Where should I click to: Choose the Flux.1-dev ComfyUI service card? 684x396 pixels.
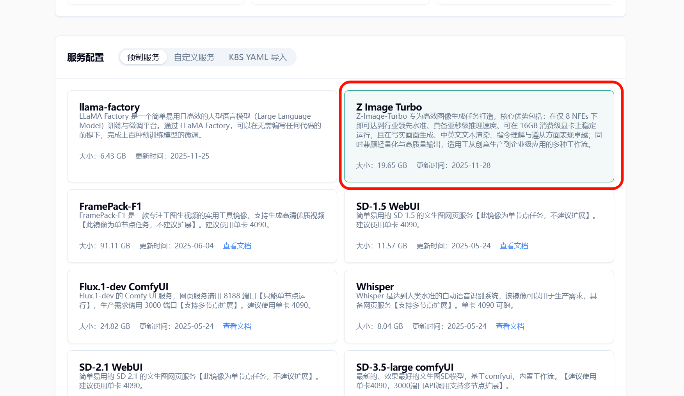tap(202, 306)
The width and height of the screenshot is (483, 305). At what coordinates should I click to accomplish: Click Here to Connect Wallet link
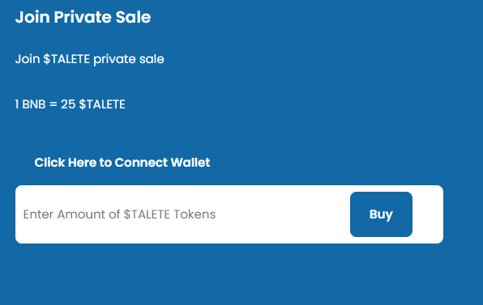pyautogui.click(x=122, y=163)
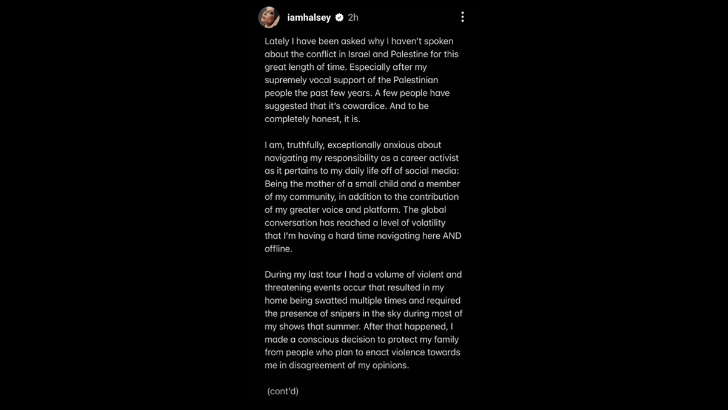Click the capitalized word 'AND' in the story
The width and height of the screenshot is (728, 410).
(x=451, y=236)
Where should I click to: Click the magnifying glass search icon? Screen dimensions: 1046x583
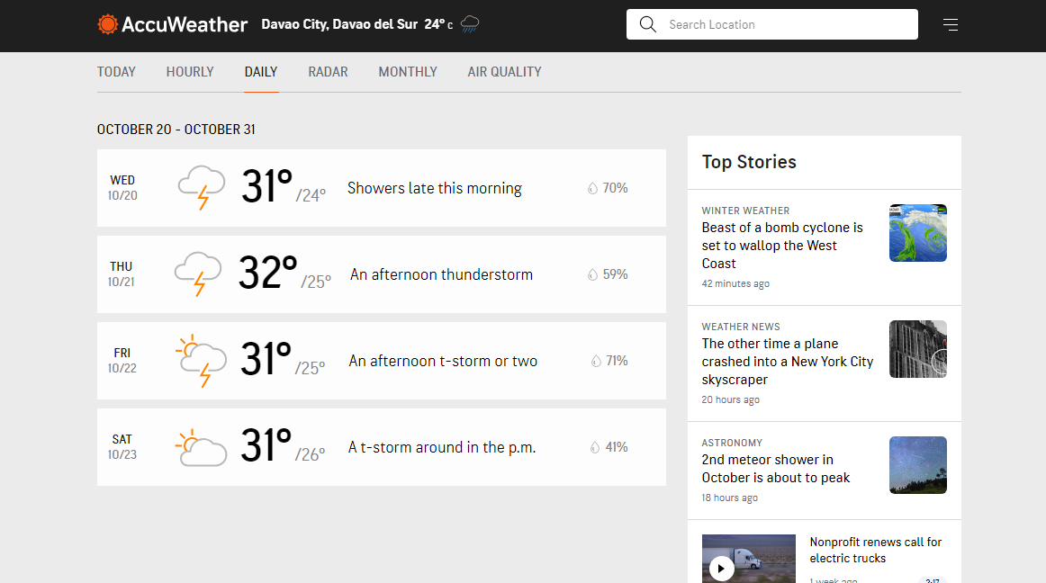click(647, 24)
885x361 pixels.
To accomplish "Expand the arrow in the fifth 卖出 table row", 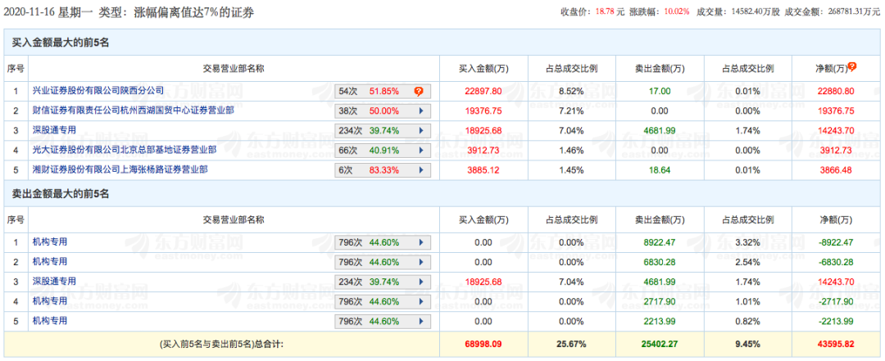I will [420, 321].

====

> _Work to be completed_: Leave out the pictures and repeat exactly the lines from the start of the material through the line that contains "885x361 pixels.", both included.

> _Task answer_:
Where should I click to: Choose the Flux.1-dev ComfyUI service card? 684x396 pixels.
tap(202, 306)
The width and height of the screenshot is (483, 305). At what coordinates should I click to accomplish: Click Here to Connect Wallet link
pyautogui.click(x=122, y=163)
Click the capitalized word 'AND' in the story
The width and height of the screenshot is (728, 410).
(x=451, y=236)
Where should I click to: Click the magnifying glass search icon? Screen dimensions: 1046x583
click(647, 24)
885x361 pixels.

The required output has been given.